О значении своих исследований для многих из этих отраслей знаний сам Павлов ничего не говорил и не писал. О связи же и взаимоотношениях своих экспериментальных фактов и теоретических положений с материалистическим Мировоззрением, с некоторыми биологическими науками и с психологией он довольно часто высказывал глубокие и оригинальные мысли в докладах, лекциях и статьях, а также в выступлениях на лабораторных научных собраниях. Его высказывания мировоззренческого характера ввиду их принципиальной важности обстоятельно излагаются и освещаются в специальной главе. Здесь же мы коснемся высказываний Павлова о тесной, органической связи его учения с эволюционным учением Дарвина, с психологией и особенно с медициной.

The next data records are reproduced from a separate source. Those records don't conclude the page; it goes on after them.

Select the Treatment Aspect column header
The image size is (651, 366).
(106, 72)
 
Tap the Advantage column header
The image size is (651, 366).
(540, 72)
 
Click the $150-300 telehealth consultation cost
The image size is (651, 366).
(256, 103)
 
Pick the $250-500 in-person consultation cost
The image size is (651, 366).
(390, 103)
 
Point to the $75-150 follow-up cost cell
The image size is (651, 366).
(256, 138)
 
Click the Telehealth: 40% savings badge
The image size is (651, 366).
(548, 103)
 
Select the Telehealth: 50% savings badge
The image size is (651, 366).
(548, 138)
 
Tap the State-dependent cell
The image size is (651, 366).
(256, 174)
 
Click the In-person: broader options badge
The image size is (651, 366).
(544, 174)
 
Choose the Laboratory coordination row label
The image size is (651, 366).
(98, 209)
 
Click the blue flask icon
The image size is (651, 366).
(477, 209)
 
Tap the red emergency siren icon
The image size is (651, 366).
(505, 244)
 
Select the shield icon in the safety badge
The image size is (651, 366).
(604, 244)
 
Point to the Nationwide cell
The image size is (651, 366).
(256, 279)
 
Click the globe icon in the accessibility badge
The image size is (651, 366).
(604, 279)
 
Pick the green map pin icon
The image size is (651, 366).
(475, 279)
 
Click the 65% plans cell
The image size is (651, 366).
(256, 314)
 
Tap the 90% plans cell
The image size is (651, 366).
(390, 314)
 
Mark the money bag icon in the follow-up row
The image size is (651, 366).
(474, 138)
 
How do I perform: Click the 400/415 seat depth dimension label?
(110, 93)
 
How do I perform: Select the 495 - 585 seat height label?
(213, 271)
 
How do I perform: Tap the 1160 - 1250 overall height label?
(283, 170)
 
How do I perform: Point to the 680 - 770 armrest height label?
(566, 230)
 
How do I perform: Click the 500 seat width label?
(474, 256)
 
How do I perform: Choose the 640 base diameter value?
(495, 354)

Павлов был убежденным и последовательным сторонником эволюционного учения Дарвина, и его учение проникнуто идеей эволюции. Он неоднократно подчеркивал, что вся жизнь — от простейших до сложных организмов, включая и человека,— есть длинный ряд развивающихся и усложняющихся приспособлений к условиям существования, уравновешиваний с внешней средой. По Павлову, уравновешивание является универсальной реакцией развивающегося материального мира на внешние воздействия. «Для последовательного натуралиста,— писал он,— и в высших животных существует только одно: та или иная внешняя реакция животного на явления внешнего мира. Пусть эта реакция чрезвычайно сложна по сравнению с реакцией любого мертвого предмета, но суть дела остается все той же. Строгое естествознание обязано только установить точную зависимость между данными явлениями природы и ответными деятельностями, реакциями организма на них: иначе сказать, исследовать уравновешивание данного живого объекта с окружающей природой» [122 Там же, стр. 58.].